Home Calcio Napoli Dammi tre parole: il focus sulla settimana azzurra in tre definizioni

Dammi tre parole: il focus sulla settimana azzurra in tre definizioni

Questo disgraziatissimo girone di andata volge al termine con un bilancio catastrofico che ha tante spiegazioni e tanti responsabili ma, benché le dimensioni del “dramma” siano ben più ampie di quanto la peggiore delle Cassandre potesse vaticinare, che sarebbe arrivato un periodo di “transizione” era comunque un’ipotesi più che plausibile. La propensione del nostro popolo allo psicodramma così come quella all’esaltazione non è mai stata un buon alleato per l’eventuale via d’uscita da questo ipotetico pantano, divenuto reale, il che rende davvero arduo lasciarsi andare all’…

 

OTTIMISMO: Al momento è più probabile trovare tracce di Atlantide che scorgere dei segnali su cui costruirsi qualche speranza, se non fosse che quei 20 ragazzi li abbiamo visti al loro meglio e sono decisamente dei giocatori fortissimi. D’accordo l’alchimia dello scorso anno accompagnata da una insperata congiuntura astrale, ma se è vero che da brocchi si può diventare campioni, il percorso inverso non esiste se non per incidenti gravissimi (Ghoulam), o per instabilità mentali di varia specie (Balotelli). Eventi rarissimi in ogni caso. Che 20 giocatori, tra cui non uno ma due candidati al pallone d’oro, diventino improvvisamente e contemporaneamente le mezze seghe che sembrano oggi, non può che essere un’ipotesi illogica. Il punto è che per far riaffiorare quel misto di talento e voglia capace di trasformarsi in magia e riportare questa banda di paese al livello dell’orchestra sinfonica che fu, serve un vero e proprio…

 

MAESTRO. Diciamo pure che sarebbe servito Von Karajan ed invece è arrivato Antonio Scannagatti. Siamo perfettamente consapevoli tutti che non si poteva sperare di avere il meglio perché a stagione iniziata il meglio è già impegnato e se non lo è non prende in mano progetti costruiti da altri. Quindi il ripiego Mazzarri è stato più la speranza di dar corso ad una sorta di autogestione che una soluzione al problema dell’allenatore. Sicuramente dopo l’operazione di demolizione psicologica operata dal suo predecessore defenestrato, la figura del buon padre di famiglia capace di fare “pat-pat” sulla spalla dei calciatori moralmente smatellati quando manco avevano fatto il ruttino dopo lo spumante dei festeggiamenti, era una componente da portare in dote. Bene la consulenza psicologica che ha saputo fornire ai calciatori demotivati, ma sarebbe stata utile anche una qualche vaga forma di apporto tecnico e soprattutto tattico.
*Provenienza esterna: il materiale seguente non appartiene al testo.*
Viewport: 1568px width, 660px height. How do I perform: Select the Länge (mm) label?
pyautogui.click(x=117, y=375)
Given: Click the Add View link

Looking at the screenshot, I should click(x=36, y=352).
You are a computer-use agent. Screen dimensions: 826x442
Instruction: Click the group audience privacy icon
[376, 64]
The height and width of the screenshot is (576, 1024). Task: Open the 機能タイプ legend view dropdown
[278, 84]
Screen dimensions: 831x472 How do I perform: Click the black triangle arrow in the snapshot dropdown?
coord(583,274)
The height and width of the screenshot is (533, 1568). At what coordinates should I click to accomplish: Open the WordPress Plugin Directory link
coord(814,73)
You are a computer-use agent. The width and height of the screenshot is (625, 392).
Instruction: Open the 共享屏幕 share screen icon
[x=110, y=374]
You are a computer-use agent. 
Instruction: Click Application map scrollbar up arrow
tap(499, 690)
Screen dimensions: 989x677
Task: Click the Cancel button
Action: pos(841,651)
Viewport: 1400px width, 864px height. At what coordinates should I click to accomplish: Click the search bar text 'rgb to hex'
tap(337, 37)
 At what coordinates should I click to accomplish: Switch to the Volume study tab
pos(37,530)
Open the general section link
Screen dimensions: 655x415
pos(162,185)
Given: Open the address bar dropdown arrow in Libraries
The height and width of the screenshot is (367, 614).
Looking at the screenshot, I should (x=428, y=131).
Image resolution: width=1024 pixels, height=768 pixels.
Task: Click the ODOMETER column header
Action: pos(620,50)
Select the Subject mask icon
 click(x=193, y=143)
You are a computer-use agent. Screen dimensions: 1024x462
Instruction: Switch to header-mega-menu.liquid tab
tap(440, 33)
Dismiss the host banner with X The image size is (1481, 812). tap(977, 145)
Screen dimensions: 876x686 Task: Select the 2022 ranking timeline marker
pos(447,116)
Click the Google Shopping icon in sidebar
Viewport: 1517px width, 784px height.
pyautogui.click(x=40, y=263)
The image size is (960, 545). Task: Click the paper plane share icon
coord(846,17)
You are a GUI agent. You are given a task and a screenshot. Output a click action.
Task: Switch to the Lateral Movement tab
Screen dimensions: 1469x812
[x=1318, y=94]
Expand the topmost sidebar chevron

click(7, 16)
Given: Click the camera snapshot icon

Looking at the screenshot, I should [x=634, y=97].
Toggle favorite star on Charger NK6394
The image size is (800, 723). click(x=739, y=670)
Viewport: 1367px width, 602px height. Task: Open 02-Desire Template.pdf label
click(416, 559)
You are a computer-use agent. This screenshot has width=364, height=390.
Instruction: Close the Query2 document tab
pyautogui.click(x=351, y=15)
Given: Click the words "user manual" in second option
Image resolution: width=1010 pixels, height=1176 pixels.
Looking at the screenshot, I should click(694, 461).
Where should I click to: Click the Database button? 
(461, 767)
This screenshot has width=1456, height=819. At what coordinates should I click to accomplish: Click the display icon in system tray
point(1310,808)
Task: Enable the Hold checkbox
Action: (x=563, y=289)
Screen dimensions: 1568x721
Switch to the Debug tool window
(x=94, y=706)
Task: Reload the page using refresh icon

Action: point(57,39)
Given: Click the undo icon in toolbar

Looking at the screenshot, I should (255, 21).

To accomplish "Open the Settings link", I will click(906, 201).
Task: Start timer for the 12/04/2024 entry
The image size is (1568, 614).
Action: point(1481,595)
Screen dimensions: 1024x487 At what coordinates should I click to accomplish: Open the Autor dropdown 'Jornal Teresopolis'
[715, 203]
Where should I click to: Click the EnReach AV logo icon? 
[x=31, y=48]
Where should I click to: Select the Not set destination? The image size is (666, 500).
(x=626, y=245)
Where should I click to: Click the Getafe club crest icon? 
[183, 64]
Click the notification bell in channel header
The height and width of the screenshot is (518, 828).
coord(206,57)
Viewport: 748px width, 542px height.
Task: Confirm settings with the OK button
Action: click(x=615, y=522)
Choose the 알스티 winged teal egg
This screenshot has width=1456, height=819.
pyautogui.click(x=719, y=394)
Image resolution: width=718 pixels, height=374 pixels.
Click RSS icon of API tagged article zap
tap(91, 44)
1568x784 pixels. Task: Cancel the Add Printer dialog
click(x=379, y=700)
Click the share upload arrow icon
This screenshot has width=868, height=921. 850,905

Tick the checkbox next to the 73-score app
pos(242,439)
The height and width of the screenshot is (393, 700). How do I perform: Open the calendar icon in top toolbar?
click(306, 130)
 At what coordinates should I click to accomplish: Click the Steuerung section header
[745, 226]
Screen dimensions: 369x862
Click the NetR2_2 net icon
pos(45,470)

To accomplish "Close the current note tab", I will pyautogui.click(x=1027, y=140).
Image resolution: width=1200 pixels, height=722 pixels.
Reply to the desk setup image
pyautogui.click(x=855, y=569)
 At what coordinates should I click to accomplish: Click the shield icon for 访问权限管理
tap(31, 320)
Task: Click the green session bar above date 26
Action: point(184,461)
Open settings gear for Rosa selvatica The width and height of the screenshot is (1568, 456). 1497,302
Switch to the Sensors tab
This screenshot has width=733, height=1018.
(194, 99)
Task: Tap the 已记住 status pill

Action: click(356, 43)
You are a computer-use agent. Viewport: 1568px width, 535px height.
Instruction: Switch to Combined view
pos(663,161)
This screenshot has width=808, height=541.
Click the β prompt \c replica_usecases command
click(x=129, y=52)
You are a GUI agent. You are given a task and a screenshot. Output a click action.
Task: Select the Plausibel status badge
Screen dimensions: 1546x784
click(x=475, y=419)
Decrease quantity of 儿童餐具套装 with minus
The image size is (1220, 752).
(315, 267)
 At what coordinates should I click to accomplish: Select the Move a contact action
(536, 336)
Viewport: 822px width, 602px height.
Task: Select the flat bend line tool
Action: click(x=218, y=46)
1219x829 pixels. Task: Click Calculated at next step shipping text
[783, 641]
Per tirarli su di morale a chiacchiere bastava mandarli in analisi. Non c’è stata una sola novità tattica che fosse una da quando il mazzarrone si è insediato. Ha penosamente tentato di farli giocare con il modulo di Spalletti con risultati meno che mediocri, visto che ha dimenticato di metterci due elementi che l’allenatore campione usava in maniera maniacale. Il pressing alto e la circolazione di palla veloce. Ed ora la possibilità che le cose vadano sempre peggio è più che realistica e questo si dimostra ad ogni partita di più, con un’ormai solidificata…

 

TENSIONE. Ormai sembra una spirale da cui nessuno riesce ad uscire. Kvara, Osimhen, Di Lorenzo, Lobotka, Meret, Raspadori e Simeone, sembrano la versione sotto Fentanyl di quelli dello scorso anno. Zielinski dopo l’iniezione di affetto per la sua scelta “di cuore” (perdonatemi le virgolette ma su questo modo di raccontare la permanenza “per amore di Napoli” ho delle sostanziose e ragionate riserve, benché voglia molto bene al ragazzo da sempre), non essendo riuscito a ergersi a trascinatore nonostante un inizio eccezionale, sembra si stia lentamente adeguando alla mediocrità. Il migliore di questo inizio anno per distacco sembrava instancabile e capace di reggere qualsiasi tipo di urto ed invece si è dimostrato UN PIRLA. Essere arrivati sullo 0-0 al 66mo contro una Roma mai più scarsa di questa dai tempi di Scarnecchia, era già motivo di somma vergogna. Aver trasformato una partita imperdibile in una partita persa per un atto da Nobel della minchionaggine è una colpa imperdonabile. Niente alibi, niente arbitri. La partita l’ha persa lui: Matteo Politano. Ci può stare. Per l’impegno che ci ha messo fino ad ora avrebbe perfino potuto fare di meglio… ma noi siamo contro ogni forma di violenza.